Mailing List Archive

Request URI (path) normalisation
Hi,

this email basically arose from a discussion on #catalyst/irc.perl.org
where my (more or less) original question was for the format of the
string that Regex actions do match against.

As nobody really seemed to know the answer, it got into a discussion
of basic URI semantics and finally kindof to the conclusion that
the current implementation of Regex (at least) probably is broken.
Part of that conclusion actually isn't from first-hand experience on
my part, but rather from Sebastian Riedel's examination of the source
of the current version, AFAICT - the debian backport package (5.7006)
I am using behaves differently. So, please forgive me, should this
invalidate parts of the following.

So, to finally get to the meat of it: According to sri's examination,
catalyst simply extracts the path component from the URI, but
doesn't do any normalisation on it. This would mean that a request
for http://bar/foo would have a different string being matched against
the regexes than a request for http://bar/f%6fo . As those two URIs
are mandated to be equivalent (to refer to the same resource) by the
URI RFC (3986, 2.3), this kind of behaviour does make it pretty difficult
to write standards-compliant software, as you'd have to match against
^(?:f|%66)(?:o|%6[fF]){2}$ for the example given above to meet the
requirements.

I've got no clue whether other action types may be affected by
this, too.

The behaviour I would consider sensible would be the normalisation
of the path in such a way that any two URI paths that are mandated
by the RFC to be equivalent will result in the exact same string,
and any two URI paths that are not mandated by the RFC to be
equivalent will result in different strings.
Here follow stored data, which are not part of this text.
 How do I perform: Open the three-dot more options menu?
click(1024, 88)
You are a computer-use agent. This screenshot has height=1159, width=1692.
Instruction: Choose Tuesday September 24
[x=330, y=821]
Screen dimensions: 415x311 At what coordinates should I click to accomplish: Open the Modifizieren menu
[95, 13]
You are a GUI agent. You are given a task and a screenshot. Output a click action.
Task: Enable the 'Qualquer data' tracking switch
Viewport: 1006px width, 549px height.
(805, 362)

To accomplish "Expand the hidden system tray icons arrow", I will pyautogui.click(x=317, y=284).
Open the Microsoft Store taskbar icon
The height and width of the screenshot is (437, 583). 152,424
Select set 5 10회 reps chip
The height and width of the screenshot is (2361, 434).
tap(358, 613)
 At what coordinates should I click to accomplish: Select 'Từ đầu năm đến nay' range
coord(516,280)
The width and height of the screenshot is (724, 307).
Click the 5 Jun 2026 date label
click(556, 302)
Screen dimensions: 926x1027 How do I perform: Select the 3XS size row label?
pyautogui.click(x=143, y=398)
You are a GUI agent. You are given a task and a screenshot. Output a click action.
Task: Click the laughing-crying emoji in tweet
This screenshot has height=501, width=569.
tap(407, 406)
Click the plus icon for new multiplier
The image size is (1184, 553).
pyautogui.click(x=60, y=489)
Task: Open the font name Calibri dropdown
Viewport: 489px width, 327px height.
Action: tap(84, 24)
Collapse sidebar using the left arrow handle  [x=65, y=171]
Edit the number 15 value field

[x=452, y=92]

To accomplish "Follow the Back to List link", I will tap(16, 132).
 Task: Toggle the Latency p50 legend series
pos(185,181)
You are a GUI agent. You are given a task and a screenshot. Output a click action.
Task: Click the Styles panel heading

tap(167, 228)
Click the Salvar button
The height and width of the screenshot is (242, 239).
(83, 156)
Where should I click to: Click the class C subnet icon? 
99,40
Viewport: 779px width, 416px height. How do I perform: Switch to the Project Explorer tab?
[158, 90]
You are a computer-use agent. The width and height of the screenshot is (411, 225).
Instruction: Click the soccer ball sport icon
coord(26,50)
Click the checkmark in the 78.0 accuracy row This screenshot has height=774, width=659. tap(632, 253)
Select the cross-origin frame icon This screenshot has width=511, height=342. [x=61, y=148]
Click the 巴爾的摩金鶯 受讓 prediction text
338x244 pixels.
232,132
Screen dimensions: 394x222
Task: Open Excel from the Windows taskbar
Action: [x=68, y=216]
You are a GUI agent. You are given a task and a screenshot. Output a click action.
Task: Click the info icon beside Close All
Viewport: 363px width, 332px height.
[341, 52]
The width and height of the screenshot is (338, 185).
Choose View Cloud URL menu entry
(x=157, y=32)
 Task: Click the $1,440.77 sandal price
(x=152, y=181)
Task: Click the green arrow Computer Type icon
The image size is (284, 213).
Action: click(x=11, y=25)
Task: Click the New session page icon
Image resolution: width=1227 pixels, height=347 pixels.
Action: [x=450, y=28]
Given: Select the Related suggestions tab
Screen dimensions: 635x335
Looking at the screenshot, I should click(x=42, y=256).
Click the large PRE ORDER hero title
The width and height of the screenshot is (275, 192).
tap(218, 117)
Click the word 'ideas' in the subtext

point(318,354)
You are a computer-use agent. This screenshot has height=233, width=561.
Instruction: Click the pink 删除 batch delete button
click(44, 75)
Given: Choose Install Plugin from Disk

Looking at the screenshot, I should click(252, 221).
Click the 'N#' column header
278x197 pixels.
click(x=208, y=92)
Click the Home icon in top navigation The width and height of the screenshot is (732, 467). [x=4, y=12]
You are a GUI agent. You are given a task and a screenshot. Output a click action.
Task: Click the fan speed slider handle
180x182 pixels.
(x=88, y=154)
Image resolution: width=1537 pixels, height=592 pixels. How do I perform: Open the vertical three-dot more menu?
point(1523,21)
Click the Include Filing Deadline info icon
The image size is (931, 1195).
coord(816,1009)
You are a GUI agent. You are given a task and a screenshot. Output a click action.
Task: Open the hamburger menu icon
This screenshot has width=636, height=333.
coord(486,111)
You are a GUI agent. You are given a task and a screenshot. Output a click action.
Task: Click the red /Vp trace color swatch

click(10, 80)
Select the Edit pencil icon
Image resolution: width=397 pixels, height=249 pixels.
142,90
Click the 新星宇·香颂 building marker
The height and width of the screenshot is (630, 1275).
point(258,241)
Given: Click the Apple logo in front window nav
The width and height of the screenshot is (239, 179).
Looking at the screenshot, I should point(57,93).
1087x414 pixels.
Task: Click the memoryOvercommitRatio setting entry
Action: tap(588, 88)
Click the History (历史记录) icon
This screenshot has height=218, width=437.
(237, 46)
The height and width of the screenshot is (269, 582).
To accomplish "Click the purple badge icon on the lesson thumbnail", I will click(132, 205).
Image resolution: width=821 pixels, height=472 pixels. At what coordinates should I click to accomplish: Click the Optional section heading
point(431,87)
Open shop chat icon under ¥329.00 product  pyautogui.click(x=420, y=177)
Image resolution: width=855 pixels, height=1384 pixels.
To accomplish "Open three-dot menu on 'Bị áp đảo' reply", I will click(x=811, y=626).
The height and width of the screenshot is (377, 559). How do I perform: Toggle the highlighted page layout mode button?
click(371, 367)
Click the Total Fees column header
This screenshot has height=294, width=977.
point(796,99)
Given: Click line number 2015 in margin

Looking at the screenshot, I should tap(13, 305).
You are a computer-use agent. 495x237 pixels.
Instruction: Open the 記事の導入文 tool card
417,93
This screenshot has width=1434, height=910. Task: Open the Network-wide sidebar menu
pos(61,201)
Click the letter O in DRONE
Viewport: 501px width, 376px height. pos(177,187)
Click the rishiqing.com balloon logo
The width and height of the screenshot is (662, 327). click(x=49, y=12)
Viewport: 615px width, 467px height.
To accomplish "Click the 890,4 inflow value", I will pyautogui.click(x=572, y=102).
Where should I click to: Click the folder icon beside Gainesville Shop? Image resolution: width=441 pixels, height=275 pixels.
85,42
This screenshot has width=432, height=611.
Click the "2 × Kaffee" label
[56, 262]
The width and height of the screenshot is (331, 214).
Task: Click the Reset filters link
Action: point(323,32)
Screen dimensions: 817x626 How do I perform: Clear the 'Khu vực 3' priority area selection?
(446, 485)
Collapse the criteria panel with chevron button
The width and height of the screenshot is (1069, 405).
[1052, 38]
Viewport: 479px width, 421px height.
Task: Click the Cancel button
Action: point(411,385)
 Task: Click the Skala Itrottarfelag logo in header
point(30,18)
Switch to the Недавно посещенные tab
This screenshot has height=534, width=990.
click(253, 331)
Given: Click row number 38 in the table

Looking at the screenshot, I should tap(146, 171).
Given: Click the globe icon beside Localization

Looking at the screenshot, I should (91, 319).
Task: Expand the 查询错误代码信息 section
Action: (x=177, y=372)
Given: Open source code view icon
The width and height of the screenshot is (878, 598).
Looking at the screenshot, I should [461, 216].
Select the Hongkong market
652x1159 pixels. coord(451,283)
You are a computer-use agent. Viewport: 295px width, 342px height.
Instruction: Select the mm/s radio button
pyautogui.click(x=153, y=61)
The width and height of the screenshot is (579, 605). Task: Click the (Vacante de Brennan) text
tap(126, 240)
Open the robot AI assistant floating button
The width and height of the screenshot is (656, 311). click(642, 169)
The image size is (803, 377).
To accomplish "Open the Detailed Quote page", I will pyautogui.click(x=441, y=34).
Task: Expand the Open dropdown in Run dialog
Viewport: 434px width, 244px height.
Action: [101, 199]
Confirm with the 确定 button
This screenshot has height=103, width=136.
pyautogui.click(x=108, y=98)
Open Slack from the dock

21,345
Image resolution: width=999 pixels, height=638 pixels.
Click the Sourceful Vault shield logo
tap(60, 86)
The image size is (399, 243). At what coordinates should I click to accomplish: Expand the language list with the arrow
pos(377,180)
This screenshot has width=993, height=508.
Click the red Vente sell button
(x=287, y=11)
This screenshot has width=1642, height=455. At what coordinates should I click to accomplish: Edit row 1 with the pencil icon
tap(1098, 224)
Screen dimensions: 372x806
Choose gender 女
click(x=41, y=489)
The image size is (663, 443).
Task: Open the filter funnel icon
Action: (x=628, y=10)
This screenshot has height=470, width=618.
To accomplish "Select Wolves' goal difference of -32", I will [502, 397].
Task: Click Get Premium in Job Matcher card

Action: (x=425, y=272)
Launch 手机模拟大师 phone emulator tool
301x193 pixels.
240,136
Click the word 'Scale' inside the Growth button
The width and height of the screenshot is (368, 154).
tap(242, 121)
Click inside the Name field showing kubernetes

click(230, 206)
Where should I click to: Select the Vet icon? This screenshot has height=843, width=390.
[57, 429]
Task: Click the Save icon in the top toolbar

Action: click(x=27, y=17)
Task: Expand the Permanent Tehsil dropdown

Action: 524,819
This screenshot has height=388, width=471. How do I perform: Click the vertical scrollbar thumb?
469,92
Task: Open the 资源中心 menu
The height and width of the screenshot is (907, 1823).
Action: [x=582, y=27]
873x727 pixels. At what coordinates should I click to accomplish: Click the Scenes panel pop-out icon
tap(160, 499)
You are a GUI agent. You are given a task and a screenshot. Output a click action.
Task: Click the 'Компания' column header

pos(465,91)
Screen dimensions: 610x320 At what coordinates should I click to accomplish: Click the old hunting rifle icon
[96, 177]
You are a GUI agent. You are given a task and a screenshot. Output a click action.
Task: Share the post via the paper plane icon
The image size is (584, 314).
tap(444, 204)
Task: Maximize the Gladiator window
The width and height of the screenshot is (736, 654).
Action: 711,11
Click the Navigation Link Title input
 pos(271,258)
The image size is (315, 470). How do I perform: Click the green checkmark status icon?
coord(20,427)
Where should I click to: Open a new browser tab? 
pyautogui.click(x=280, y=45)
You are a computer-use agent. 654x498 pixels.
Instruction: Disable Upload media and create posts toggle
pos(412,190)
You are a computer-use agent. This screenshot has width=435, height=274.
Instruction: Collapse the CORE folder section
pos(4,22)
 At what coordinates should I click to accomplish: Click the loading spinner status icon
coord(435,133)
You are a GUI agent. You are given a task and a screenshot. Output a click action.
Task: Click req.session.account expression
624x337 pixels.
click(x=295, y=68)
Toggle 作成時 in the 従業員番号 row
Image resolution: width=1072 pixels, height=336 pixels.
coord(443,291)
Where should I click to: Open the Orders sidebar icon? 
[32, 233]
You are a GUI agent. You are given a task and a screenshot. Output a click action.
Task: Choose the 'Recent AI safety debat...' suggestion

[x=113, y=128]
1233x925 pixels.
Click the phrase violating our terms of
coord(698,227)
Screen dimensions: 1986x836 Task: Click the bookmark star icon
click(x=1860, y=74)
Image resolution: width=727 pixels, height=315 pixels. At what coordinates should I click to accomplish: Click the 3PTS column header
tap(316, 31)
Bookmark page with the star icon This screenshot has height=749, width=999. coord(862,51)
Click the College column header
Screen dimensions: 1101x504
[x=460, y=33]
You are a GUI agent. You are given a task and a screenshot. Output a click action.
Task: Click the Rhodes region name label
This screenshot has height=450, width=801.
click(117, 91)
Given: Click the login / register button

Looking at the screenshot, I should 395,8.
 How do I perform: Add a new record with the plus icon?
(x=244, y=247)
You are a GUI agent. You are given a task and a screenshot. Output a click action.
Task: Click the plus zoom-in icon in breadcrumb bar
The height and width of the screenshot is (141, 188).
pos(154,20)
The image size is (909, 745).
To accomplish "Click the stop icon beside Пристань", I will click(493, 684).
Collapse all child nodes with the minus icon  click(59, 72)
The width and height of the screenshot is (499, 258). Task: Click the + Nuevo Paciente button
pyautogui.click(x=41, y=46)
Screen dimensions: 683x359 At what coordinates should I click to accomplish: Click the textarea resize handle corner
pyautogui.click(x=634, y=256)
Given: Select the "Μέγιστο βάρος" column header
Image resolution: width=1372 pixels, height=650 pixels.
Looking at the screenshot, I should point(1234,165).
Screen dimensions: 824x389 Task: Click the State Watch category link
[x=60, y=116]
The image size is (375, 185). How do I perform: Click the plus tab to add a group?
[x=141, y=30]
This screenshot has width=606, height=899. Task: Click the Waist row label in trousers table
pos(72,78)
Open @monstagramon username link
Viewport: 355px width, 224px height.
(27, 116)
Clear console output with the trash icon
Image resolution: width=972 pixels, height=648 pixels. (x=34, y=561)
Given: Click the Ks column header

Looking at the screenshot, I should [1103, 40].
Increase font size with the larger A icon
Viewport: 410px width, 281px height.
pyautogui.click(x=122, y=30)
IMO, in addition, as many characters as possible should be in
unescaped form after normalisation. For the path alone, that
would mean that only slashes in path components would really have
to be escaped. I assume that also escaping the ASCII control range
might be a good idea for security reasons with regard to use
on syscall/shell interfaces. If it's supposed to be safe for direct
injection into a URI, any other URI reserved characters probably
should be escaped, too. But above all, I think the important
thing is consistent, documented normalisation, independent of the
engine.

Well, I guess that this email is somewhat open-ended so far.
But I don't really know what the next step should be - so, I'll
leave it at that. Please don't flame me for it ;-)

Florian

_______________________________________________
Catalyst-dev mailing list
Catalyst-dev@lists.scsys.co.uk
http://lists.scsys.co.uk/cgi-bin/mailman/listinfo/catalyst-dev
Re: Request URI (path) normalisation [ In reply to ]
On Sun, Sep 14, 2008 at 8:04 PM, Florian Zumbiehl <florz@florz.de> wrote:
> Hi,
>
> this email basically arose from a discussion on #catalyst/irc.perl.org
> where my (more or less) original question was for the format of the
> string that Regex actions do match against.
>
> As nobody really seemed to know the answer, it got into a discussion
> of basic URI semantics and finally kindof to the conclusion that
> the current implementation of Regex (at least) probably is broken.
> Part of that conclusion actually isn't from first-hand experience on
> my part, but rather from Sebastian Riedel's examination of the source
> of the current version, AFAICT - the debian backport package (5.7006)
> I am using behaves differently. So, please forgive me, should this
> invalidate parts of the following.
>
> So, to finally get to the meat of it: According to sri's examination,
> catalyst simply extracts the path component from the URI, but
> doesn't do any normalisation on it. This would mean that a request
> for http://bar/foo would have a different string being matched against
> the regexes than a request for http://bar/f%6fo . As those two URIs
> are mandated to be equivalent (to refer to the same resource) by the
> URI RFC (3986, 2.3), this kind of behaviour does make it pretty difficult
> to write standards-compliant software, as you'd have to match against
> ^(?:f|%66)(?:o|%6[fF]){2}$ for the example given above to meet the
> requirements.
>
> I've got no clue whether other action types may be affected by
> this, too.
>
> The behaviour I would consider sensible would be the normalisation
> of the path in such a way that any two URI paths that are mandated
> by the RFC to be equivalent will result in the exact same string,
> and any two URI paths that are not mandated by the RFC to be
> equivalent will result in different strings.
>
> IMO, in addition, as many characters as possible should be in
> unescaped form after normalisation. For the path alone, that
> would mean that only slashes in path components would really have
> to be escaped. I assume that also escaping the ASCII control range
> might be a good idea for security reasons with regard to use
> on syscall/shell interfaces. If it's supposed to be safe for direct
> injection into a URI, any other URI reserved characters probably
> should be escaped, too. But above all, I think the important
> thing is consistent, documented normalisation, independent of the
> engine.
>
> Well, I guess that this email is somewhat open-ended so far.
> But I don't really know what the next step should be - so, I'll
> leave it at that. Please don't flame me for it ;-)
>
> Florian
>
> _______________________________________________
> Catalyst-dev mailing list
> Catalyst-dev@lists.scsys.co.uk
> http://lists.scsys.co.uk/cgi-bin/mailman/listinfo/catalyst-dev
>

Not sure if I'm on the right track or not, but I think the
normalisation of the URL would be very good. I'm guessing the Regex
problem is connected with
|
| sub foo :Local { my($self, $c, @args)=@_ }
|
...where @args might contain "f%6fo" instead of whatever was meant to be there.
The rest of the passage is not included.